*** ENTRIES PROVIDED ***

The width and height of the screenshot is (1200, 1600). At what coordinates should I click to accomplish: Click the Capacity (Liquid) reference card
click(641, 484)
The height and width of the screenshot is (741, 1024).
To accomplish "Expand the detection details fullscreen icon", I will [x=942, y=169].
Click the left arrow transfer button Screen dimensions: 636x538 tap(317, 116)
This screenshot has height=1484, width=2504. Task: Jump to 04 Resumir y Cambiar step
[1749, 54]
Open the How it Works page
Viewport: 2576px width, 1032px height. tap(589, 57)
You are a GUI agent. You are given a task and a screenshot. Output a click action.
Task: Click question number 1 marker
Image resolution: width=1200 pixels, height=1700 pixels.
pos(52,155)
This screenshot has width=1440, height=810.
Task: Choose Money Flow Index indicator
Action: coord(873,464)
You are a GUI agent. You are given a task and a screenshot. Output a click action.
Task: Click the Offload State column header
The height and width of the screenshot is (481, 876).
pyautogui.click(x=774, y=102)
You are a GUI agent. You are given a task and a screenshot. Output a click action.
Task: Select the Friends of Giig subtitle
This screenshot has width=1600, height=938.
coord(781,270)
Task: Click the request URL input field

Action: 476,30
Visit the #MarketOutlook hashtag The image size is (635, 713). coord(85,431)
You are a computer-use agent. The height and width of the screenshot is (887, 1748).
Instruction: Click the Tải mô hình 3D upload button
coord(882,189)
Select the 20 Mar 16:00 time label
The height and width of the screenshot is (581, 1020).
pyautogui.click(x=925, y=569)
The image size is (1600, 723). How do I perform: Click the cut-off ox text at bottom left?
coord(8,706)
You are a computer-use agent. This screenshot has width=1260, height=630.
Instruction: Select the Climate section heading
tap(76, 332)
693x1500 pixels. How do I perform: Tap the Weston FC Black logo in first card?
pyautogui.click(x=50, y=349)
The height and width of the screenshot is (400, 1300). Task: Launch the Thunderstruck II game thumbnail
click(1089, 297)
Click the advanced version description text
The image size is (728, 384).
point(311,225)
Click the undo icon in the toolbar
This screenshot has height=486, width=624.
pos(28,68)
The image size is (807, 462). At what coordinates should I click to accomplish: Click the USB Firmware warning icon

*** End of ENTRIES PROVIDED ***

### TASK INSTRUCTIONS:
Please write out the entries above in full, exactly as they read.

### TASK ANSWER:
The width and height of the screenshot is (1200, 1600). At what coordinates should I click to accomplish: Click the Capacity (Liquid) reference card
click(641, 484)
The height and width of the screenshot is (741, 1024).
To accomplish "Expand the detection details fullscreen icon", I will [x=942, y=169].
Click the left arrow transfer button Screen dimensions: 636x538 tap(317, 116)
This screenshot has height=1484, width=2504. Task: Jump to 04 Resumir y Cambiar step
[1749, 54]
Open the How it Works page
Viewport: 2576px width, 1032px height. tap(589, 57)
You are a GUI agent. You are given a task and a screenshot. Output a click action.
Task: Click question number 1 marker
Image resolution: width=1200 pixels, height=1700 pixels.
pos(52,155)
This screenshot has width=1440, height=810.
Task: Choose Money Flow Index indicator
Action: coord(873,464)
You are a GUI agent. You are given a task and a screenshot. Output a click action.
Task: Click the Offload State column header
The height and width of the screenshot is (481, 876).
pyautogui.click(x=774, y=102)
You are a GUI agent. You are given a task and a screenshot. Output a click action.
Task: Select the Friends of Giig subtitle
This screenshot has width=1600, height=938.
coord(781,270)
Task: Click the request URL input field

Action: 476,30
Visit the #MarketOutlook hashtag The image size is (635, 713). coord(85,431)
You are a computer-use agent. The height and width of the screenshot is (887, 1748).
Instruction: Click the Tải mô hình 3D upload button
coord(882,189)
Select the 20 Mar 16:00 time label
The height and width of the screenshot is (581, 1020).
pyautogui.click(x=925, y=569)
The image size is (1600, 723). How do I perform: Click the cut-off ox text at bottom left?
coord(8,706)
You are a computer-use agent. This screenshot has width=1260, height=630.
Instruction: Select the Climate section heading
tap(76, 332)
693x1500 pixels. How do I perform: Tap the Weston FC Black logo in first card?
pyautogui.click(x=50, y=349)
The height and width of the screenshot is (400, 1300). Task: Launch the Thunderstruck II game thumbnail
click(1089, 297)
Click the advanced version description text
The image size is (728, 384).
point(311,225)
Click the undo icon in the toolbar
This screenshot has height=486, width=624.
pos(28,68)
The image size is (807, 462). At what coordinates should I click to accomplish: Click the USB Firmware warning icon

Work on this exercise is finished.